Sovereign Bond: A Brave Step By Morocco

Posted on August 7, 2012 02:20 pm under Economics, Fact & Comment, Opinions
Casablanca bourse

VENTURES AFRICA – The announcement that Morocco is planning to unveil billions of dollars worth ofsovereign bonds is a sign that some African countries are thinking outside the box when it comes to closing the continent’s funding gap, which World Bank estimates puts at $93 billion per year for infrastructure alone. It is a brave move, but it remains to be seen whether it will be a successful one and catch on in other countries.

The Moroccan sovereign bond, expected to be released in October, will be used for investments in the justice and subsidy systems. With the country’s economy, like so many in Africa, highly dependent on the ailing Eurozone, the government is seeking funds from elsewhere to shore up its economy.

Development such as that desired by Africa is expensive, and bonds are increasingly being seen as a good alternative option as aid falls and investment from Europe becomes less reliable. Development finance from industrial nations is something Africa can no longer rely on. Morocco is now following the suggestion of Dabiso Moyo, who argued in her book “Dead Aid” that bonds were a better alternative to relying on diminishing aid handouts. Common in Europe and Asia, we will now get the chance to see whether they can catch on in what has been an initially reluctant Africa.

Morocco’s boldness is in contrast to the inertia over bonds elsewhere on the continent. At the end of last year, Kenya postponed plans to issue a debut sovereign bond, just weeks after then Finance Minister Uhuru Kenyatta had said that the country was “definitely going ahead” with the plans. Having planned to issue a $500 million international bond this year to obtain some hard currency reserves in the wake of the shilling falling against the dollar and a widening current account deficit, the country was forced to backtrack.
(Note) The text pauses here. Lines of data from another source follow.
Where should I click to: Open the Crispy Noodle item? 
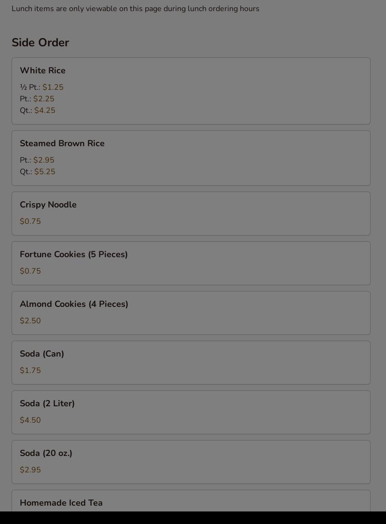click(191, 214)
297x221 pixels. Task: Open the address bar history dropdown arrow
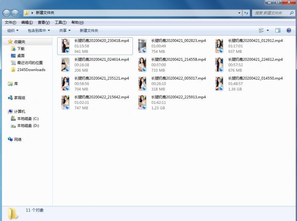[x=239, y=13]
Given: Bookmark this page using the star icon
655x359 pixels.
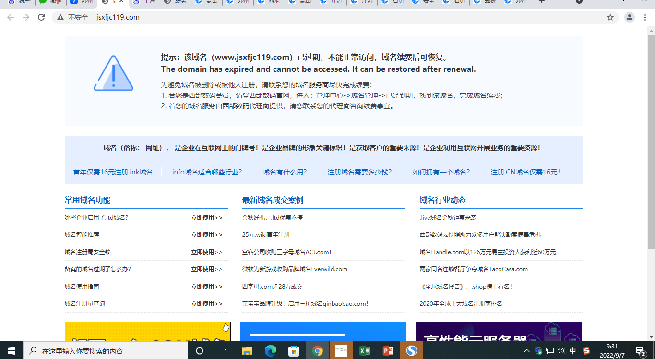Looking at the screenshot, I should pos(610,17).
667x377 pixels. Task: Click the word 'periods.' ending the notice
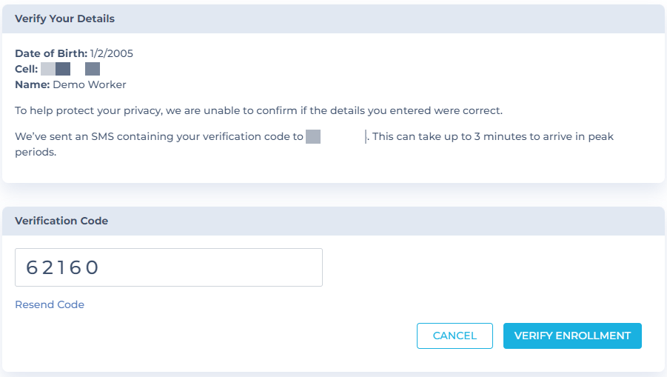pos(36,153)
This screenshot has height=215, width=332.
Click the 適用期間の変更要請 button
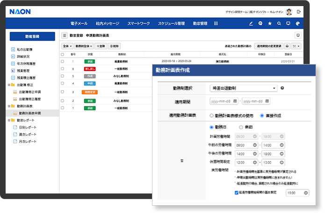click(x=269, y=46)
Joseph Kinyua, permanent secretary in the finance ministry, said that the issuing of the bond had been delayed because the money could take too long to materialise. Kenya will instead raise $600 million from international banks as they seek more favourable interest rates. The ministry is currently in the process of finalising the programme, with a consortium of foreign banks set to share the loan. “If we’re able to get money from outside at cheaper rates than we have from local banks, it will help ease the funding pressure,” Kinyua said. Interest rates in Kenya jumped in the final quarter of last year by a total of eleven percentage points to 18 per cent.

Yet some analysts were have not been convinced by Kinyua’s argument. There is an alternative argument that Kenya was concerned that investor demand for a sovereign bond might be relatively low with elections on the horizon. Any demonstration of a weak appetite towards Kenya’s first Eurobond would damage the country’s image as a solid investment. The government says plans for a sovereign bond may be revived next summer, but given the swift change of heart this time round there is no guarantee.

Though Morocco seems to be targeting investors in the Gulf, they may be better placed targeting their own diaspora. Diaspora bonds are a hot topic right now. World Bank and International Monetary Fund figures put remittances from Africans abroad to the continent at between $25 billion and $34 billion a year. Unrecorded informal flows of remittances were most probably at least a third of this amount. Launching diaspora bonds would allow the continent to leverage this money more aggressively and innovatively for development. This is a model that has been employed with some success in Israel and India in the past, and could yet prove to be the way forward for Africa too.